L’automne parisien invite le spectateur à un voyage spatio-temporel à travers la planète danse.
Dans le cadre d’un de ses week-ends thématiques consacrés au Japon, la Philharmonie de Paris nous faisait revenir le 15 octobre aux sources de la danse traditionnelle nippone, le buyõ, né sur la scène du théâtre kabuki au XVIIème siècle. Les trois pièces présentées par la Japanese Classical Dance Association (la Jeune Fille-Glycine, la Bataille de Yashima, le Lion et le Lionceau) donnent un aperçu de ce genre très codifié, mélange de danse et de pantomime «poétique » minimimaliste interprété par un ou deux solistes dans un cadre intimiste, accompagné des musiciens / chanteurs sur scène. Les seuls éléments spectaculaires sont les magnifiques kimonos et le maquillage de scène des danseurs. Dans la Jeune Fille-Glycine et la Bataille de Yashima, l’accompagnement chanté est la voix-off de l’histoire (parabole, conte ou fresque héroïque) que mime la danseuse, mais cette pantomime n’est pas l’expression de son vécu et de ses sentiments, comme nous en avons l’habitude dans notre tradition occidentale, mais l’évocation poétique par une gestuelle extrêmement épurée des paysages et de l’action générale. Le mouvement, essentiellement ancré au sol, se fait dans un tout petit périmètre, ce qui renforce le caractère intimiste de la représentation, l’impression d’assister à un récit au coin du feu. La Bataille de Yashima avec sa thématique plus héroïque introduit des frappes de pied et des sauts pirouettes sur place. Le Lion et le Lionceau, pièce de 40 minutes, laisse la vedette à un duo de danseurs masculins : son final marqué par l’affrontement des protagonistes à coup de frappes de pied et de secousses de leurs perruques/crinières impressionnantes au son martial des tambours est spectaculaire.

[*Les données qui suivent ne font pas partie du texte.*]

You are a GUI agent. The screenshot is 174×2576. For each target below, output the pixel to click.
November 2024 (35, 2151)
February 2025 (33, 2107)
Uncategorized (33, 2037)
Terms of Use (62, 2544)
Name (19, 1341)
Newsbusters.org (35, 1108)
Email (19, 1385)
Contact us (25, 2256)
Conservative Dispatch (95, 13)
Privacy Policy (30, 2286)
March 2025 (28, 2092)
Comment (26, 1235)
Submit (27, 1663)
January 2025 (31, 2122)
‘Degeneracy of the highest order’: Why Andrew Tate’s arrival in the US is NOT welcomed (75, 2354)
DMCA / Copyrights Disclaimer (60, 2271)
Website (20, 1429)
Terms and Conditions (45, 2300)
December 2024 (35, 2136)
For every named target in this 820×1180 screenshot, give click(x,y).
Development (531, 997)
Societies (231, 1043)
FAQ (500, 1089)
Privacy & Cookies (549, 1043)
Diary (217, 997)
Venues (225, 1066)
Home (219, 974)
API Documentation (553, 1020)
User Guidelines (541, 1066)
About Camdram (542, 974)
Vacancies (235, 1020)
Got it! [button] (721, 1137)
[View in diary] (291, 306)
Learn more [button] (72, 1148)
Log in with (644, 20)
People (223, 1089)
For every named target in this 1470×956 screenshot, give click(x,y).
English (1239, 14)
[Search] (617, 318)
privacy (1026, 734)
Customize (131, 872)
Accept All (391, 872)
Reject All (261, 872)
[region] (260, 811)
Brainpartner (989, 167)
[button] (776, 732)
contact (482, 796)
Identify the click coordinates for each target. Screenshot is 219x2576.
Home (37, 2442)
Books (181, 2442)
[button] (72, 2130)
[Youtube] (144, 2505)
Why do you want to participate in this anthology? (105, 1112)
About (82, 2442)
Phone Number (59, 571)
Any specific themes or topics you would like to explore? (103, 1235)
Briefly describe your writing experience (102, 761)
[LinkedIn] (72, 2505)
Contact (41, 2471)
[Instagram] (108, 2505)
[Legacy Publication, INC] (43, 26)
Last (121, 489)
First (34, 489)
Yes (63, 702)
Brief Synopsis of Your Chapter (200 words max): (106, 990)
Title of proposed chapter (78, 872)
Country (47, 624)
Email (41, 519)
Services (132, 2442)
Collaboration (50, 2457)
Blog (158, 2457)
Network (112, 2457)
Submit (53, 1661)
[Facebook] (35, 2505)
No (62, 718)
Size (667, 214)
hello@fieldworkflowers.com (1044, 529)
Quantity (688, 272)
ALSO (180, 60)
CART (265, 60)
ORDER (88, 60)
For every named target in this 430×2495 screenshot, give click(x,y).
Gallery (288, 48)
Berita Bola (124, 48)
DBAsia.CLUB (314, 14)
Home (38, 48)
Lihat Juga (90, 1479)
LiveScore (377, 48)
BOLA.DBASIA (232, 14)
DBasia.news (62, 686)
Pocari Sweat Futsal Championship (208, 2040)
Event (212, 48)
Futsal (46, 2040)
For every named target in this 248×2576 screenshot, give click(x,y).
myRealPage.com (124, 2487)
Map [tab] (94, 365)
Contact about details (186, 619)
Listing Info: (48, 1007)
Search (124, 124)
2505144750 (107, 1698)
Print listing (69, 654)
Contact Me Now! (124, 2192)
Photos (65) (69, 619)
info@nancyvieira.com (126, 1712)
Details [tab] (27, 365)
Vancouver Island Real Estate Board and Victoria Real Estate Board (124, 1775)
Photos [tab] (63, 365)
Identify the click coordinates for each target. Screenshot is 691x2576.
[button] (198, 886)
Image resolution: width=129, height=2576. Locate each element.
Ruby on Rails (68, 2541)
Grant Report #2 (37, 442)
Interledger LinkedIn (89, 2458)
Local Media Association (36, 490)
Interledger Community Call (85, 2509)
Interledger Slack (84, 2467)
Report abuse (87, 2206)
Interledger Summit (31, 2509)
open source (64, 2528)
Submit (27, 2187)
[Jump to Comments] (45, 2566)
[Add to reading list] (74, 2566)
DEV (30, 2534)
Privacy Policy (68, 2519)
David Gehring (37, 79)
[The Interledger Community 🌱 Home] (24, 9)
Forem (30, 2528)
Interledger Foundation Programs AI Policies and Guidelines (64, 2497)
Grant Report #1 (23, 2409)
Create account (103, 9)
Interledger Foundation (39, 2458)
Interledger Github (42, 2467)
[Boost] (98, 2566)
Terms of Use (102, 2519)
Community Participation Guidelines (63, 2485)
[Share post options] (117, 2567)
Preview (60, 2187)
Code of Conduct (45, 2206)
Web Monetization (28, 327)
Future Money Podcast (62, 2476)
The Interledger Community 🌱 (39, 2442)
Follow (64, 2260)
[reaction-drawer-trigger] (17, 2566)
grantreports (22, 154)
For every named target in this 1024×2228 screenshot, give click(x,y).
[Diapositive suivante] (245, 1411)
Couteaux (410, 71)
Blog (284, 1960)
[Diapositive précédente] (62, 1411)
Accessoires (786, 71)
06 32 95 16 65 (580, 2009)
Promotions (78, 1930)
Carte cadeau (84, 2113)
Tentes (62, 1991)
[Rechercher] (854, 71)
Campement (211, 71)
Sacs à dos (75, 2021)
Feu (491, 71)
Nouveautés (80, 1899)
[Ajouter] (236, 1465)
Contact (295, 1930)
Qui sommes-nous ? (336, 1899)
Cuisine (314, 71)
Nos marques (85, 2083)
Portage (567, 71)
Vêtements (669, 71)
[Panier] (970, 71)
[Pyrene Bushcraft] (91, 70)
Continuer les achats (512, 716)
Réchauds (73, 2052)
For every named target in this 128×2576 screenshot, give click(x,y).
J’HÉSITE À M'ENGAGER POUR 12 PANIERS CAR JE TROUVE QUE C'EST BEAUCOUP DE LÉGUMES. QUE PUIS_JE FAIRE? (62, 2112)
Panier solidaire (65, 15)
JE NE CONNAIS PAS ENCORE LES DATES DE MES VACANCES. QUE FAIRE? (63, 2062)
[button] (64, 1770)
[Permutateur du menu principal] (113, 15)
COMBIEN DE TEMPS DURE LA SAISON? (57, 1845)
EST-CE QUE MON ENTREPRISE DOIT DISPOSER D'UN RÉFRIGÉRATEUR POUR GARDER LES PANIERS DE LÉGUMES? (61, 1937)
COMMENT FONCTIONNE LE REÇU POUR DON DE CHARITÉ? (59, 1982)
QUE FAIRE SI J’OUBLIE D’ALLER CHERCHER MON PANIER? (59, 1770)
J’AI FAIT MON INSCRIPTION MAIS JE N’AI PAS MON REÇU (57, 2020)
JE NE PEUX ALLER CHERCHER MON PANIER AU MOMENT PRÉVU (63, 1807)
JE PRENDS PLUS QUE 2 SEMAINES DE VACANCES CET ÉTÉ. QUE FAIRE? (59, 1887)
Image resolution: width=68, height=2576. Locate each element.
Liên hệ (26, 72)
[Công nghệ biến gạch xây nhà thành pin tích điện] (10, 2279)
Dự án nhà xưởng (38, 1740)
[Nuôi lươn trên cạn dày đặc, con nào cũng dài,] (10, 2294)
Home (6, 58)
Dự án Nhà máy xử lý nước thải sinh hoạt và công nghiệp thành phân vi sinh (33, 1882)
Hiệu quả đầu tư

Le dépaysement est garanti et le tout a un petit côté anachronique mais ne nécessite pas forcément d’être un exégète de la « grande » culture japonaise pour être apprécié, comme en témoignent la qualité du silence dans la salle et l’accueil chaleureux réservé aux artistes, qui, pour la plupart, font partie de dynasties du théâtre kabuki.
Le week-end suivant, on se retrouve du côté d’un Israël résolument contemporain avec la venue au Théâtre National de Chaillot de la Batsheva Dance Company, la troupe de Mister Gaga, alias Ohad Naharin. La transition n’est pas si incongrue avec le Japon. Après tout, Ohad Naharin s’est fait connaître avec une pièce Haru No Umi (« la mer du printemps » en japonais) créée dans le studio de son professeur Kazuko Hirabayashi, chorégraphe japonaise, une des condisciples de Martha Graham, Martha Graham dont le style présente des réminiscences du théâtre kabuki. Il est également passé par la troupe de Maurice Béjart, grand admirateur du kabuki auquel il a dédié un de ses grands ballets, et son épouse Eri Nakamura qui, après sa carrière de danseuse, se consacre maintenant à la création des costumes de la Batsheva, est japonaise.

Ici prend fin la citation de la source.